The data below is to be set down again exactly as written.

■ **EXERCISE MATERIALS**
= Beginning of Section =
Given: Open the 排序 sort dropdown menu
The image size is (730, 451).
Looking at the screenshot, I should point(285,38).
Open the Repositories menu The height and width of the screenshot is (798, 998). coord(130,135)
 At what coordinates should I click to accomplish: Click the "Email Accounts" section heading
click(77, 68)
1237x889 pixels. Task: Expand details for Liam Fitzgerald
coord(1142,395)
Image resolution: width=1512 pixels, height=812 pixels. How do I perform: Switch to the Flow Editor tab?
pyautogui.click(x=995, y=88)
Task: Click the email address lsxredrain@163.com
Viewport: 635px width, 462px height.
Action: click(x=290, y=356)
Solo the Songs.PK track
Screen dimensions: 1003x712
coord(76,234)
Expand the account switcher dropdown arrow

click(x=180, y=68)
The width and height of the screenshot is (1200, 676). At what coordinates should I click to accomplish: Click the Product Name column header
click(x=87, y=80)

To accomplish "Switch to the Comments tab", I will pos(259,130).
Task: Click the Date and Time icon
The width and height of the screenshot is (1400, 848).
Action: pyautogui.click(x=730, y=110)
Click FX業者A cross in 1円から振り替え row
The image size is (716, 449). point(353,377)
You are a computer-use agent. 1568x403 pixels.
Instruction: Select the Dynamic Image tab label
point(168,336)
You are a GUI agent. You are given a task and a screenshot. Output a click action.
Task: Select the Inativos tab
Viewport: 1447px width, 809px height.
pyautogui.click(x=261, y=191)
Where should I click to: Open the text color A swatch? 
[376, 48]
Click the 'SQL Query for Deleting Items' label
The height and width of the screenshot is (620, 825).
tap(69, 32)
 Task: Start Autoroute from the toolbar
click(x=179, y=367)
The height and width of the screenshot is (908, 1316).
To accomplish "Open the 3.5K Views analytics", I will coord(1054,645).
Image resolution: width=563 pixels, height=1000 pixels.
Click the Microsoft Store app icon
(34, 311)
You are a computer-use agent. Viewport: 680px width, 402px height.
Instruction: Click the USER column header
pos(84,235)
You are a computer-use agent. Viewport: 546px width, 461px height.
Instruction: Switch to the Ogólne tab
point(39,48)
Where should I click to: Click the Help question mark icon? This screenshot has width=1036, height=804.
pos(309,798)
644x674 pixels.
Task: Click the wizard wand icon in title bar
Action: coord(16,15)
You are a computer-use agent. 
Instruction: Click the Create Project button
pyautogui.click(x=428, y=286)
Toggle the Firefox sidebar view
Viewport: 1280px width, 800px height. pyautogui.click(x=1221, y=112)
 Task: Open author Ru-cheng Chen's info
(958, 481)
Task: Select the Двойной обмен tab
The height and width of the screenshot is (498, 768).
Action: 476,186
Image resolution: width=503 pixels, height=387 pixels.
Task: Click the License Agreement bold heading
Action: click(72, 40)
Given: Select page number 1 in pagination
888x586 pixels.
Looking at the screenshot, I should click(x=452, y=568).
= End of Section =
■ **REPLY**
Given: Open the 排序 sort dropdown menu
The image size is (730, 451).
Looking at the screenshot, I should point(285,38).
Open the Repositories menu The height and width of the screenshot is (798, 998). coord(130,135)
 At what coordinates should I click to accomplish: Click the "Email Accounts" section heading
click(77, 68)
1237x889 pixels. Task: Expand details for Liam Fitzgerald
coord(1142,395)
Image resolution: width=1512 pixels, height=812 pixels. How do I perform: Switch to the Flow Editor tab?
pyautogui.click(x=995, y=88)
Task: Click the email address lsxredrain@163.com
Viewport: 635px width, 462px height.
Action: click(x=290, y=356)
Solo the Songs.PK track
Screen dimensions: 1003x712
coord(76,234)
Expand the account switcher dropdown arrow

click(x=180, y=68)
The width and height of the screenshot is (1200, 676). At what coordinates should I click to accomplish: Click the Product Name column header
click(x=87, y=80)

To accomplish "Switch to the Comments tab", I will pos(259,130).
Task: Click the Date and Time icon
The width and height of the screenshot is (1400, 848).
Action: pyautogui.click(x=730, y=110)
Click FX業者A cross in 1円から振り替え row
The image size is (716, 449). point(353,377)
You are a computer-use agent. 1568x403 pixels.
Instruction: Select the Dynamic Image tab label
point(168,336)
You are a GUI agent. You are given a task and a screenshot. Output a click action.
Task: Select the Inativos tab
Viewport: 1447px width, 809px height.
pyautogui.click(x=261, y=191)
Where should I click to: Open the text color A swatch? 
[376, 48]
Click the 'SQL Query for Deleting Items' label
The height and width of the screenshot is (620, 825).
tap(69, 32)
 Task: Start Autoroute from the toolbar
click(x=179, y=367)
The height and width of the screenshot is (908, 1316).
To accomplish "Open the 3.5K Views analytics", I will coord(1054,645).
Image resolution: width=563 pixels, height=1000 pixels.
Click the Microsoft Store app icon
(34, 311)
You are a computer-use agent. Viewport: 680px width, 402px height.
Instruction: Click the USER column header
pos(84,235)
You are a computer-use agent. Viewport: 546px width, 461px height.
Instruction: Switch to the Ogólne tab
point(39,48)
Where should I click to: Click the Help question mark icon? This screenshot has width=1036, height=804.
pos(309,798)
644x674 pixels.
Task: Click the wizard wand icon in title bar
Action: coord(16,15)
You are a computer-use agent. 
Instruction: Click the Create Project button
pyautogui.click(x=428, y=286)
Toggle the Firefox sidebar view
Viewport: 1280px width, 800px height. pyautogui.click(x=1221, y=112)
 Task: Open author Ru-cheng Chen's info
(958, 481)
Task: Select the Двойной обмен tab
The height and width of the screenshot is (498, 768).
Action: 476,186
Image resolution: width=503 pixels, height=387 pixels.
Task: Click the License Agreement bold heading
Action: click(72, 40)
Given: Select page number 1 in pagination
888x586 pixels.
Looking at the screenshot, I should click(x=452, y=568).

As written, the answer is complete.